Navigating the Future: Labor, AI, and Robotics in AIDC and Supply Chain Management in 2024

Dean Reverman and John Martin

BlueStar

Looking ahead at what to expect and where to focus in 2024 is as simple (and as complex) as revisiting some of the most significant talking points in 2023: Labor, AI, and Robotics. These topics have plenty to discuss individually but inevitably weave together into a broader story about the future of AIDC and the supply chain.


Labor is the main issue today and will be for the next few years. The ripple effect from COVID is still being felt, along with more empowered workers and competition. No industry is immune, but we view this as an opportunity for our channel, which delivers efficiency and technology-powered solutions that seek to augment workers, automate redundant tasks, and help businesses do more with less while addressing employee burnout and creating engaged workplaces.


AI is everywhere in conversations and planning, but execution has yet to be fully realized. The foundations are there, and we’re seeing a rapid influx of startups and existing infrastructure investments to prepare for a predictable wave of AI-based solutions. Now is the time for VARs and SIs to develop their ecosystem of partners that will enable explosive growth likely to begin in the next 2-3 years. AI will directly impact labor and dramatically improve data capture, giving businesses that embrace it a dramatic market edge. This is a clear example of a situation where you do not want to be playing catch up.

Despite what most science fiction or technophobes may tell you, robots are our friends. Labor constraints in the supply chain, in particular, can be tackled with automation that makes warehouse processes faster and each worker more productive. Robots can facilitate that, eliminating wasted time, steps, and processes and helping address a never-ending consumer demand to be faster and better than before. The channel continues to develop a play with robots. While the opportunity may only be suitable for some, VARs and SIs with the commitment and discipline to establish RaaS (Robots-as-a-Service) solutions will reap considerable benefits in the future, enabling immediate ROI for existing labor gaps in the budget.

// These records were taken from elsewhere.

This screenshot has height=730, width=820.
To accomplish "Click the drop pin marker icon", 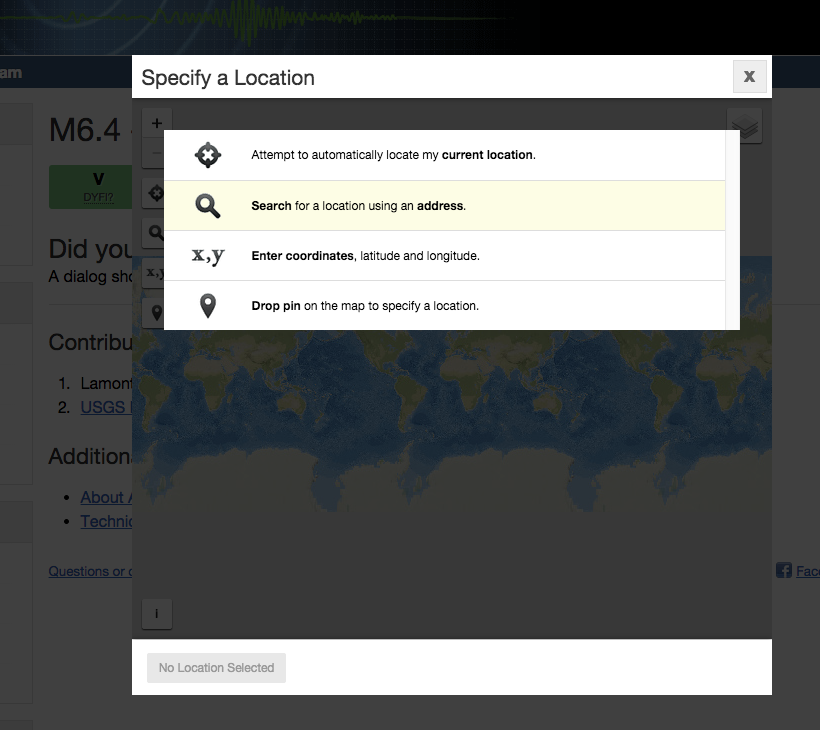I will [208, 306].
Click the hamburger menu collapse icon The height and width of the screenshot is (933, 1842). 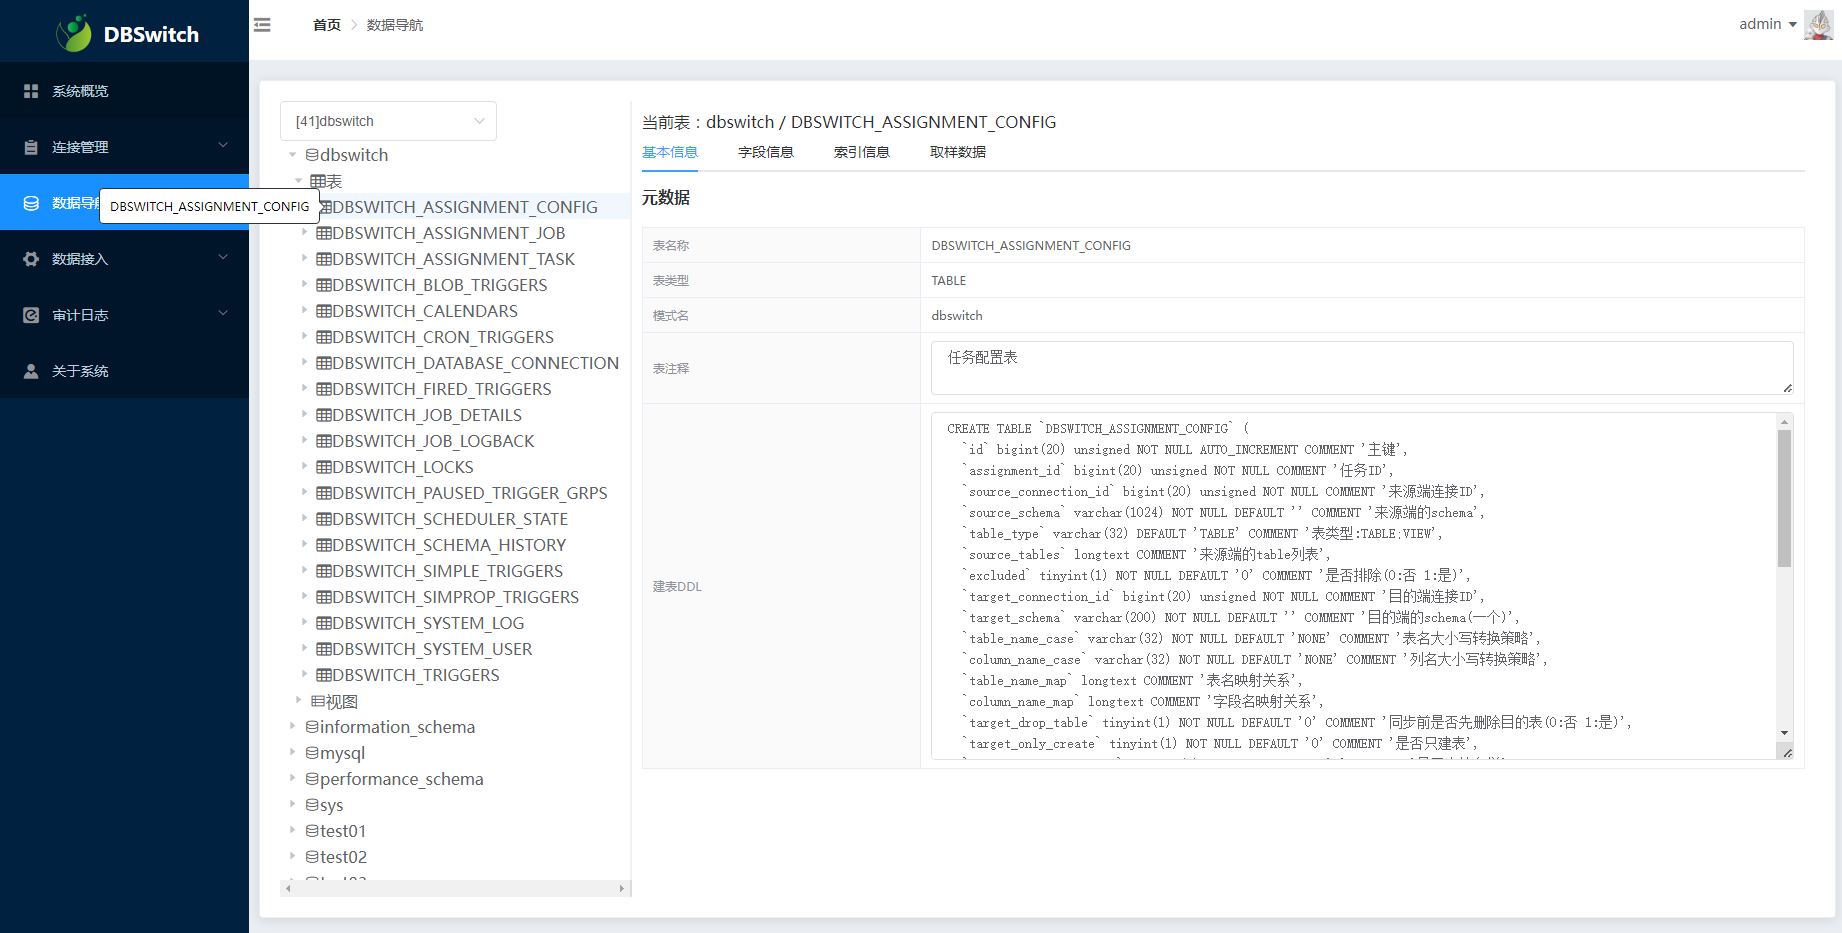coord(262,25)
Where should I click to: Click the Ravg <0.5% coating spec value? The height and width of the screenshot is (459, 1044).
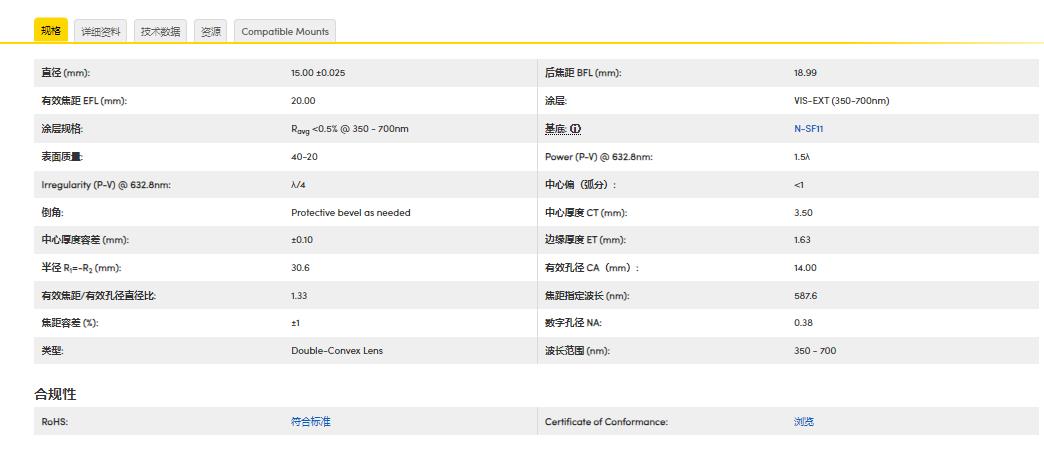tap(350, 130)
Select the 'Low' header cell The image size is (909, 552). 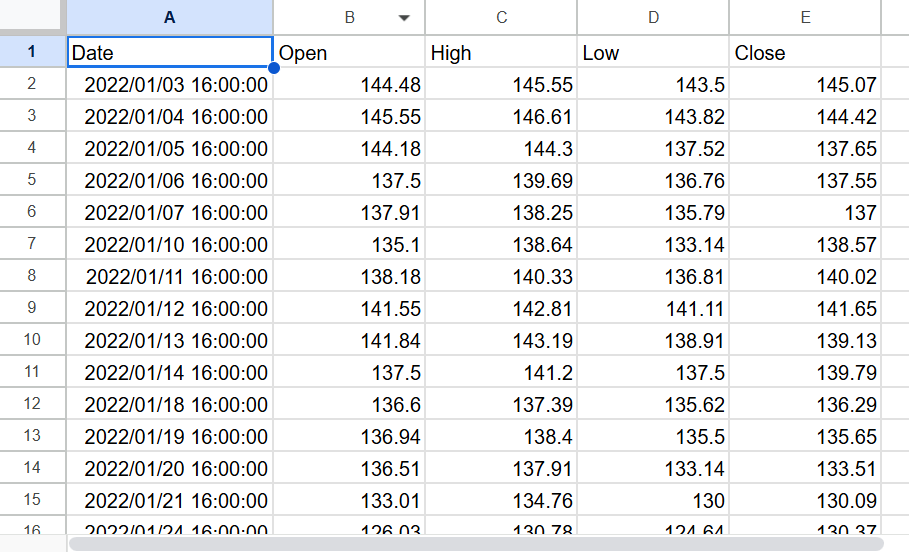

Hardware supply chain is back to normal ranges, with a modest expected growth in demand. A bright spot? Zebra’s 2023 Warehousing Vision Study indicated that decision-makers expect the size and number of facilities to expand, and they are preparing for that by accelerating modernization timelines and funding, but deals seem to be pushed due to economic conditions and a general fear of adopting “unproven” solutions. While interest rates may decrease slightly in 2024, financing is still expensive. It is critical to look to your channel distribution partner to assist with financing options like a Hybrid SaaS model to offer flexibility for end users while addressing both CapEx and OpEx needs. Meanwhile, utilizing the channel to build a partner-assisted ecosystem will give you the foundation to provide solutions that are indeed reliable and replicable (but still customizable to a customer’s specific needs) and deliver on the next generation of innovation.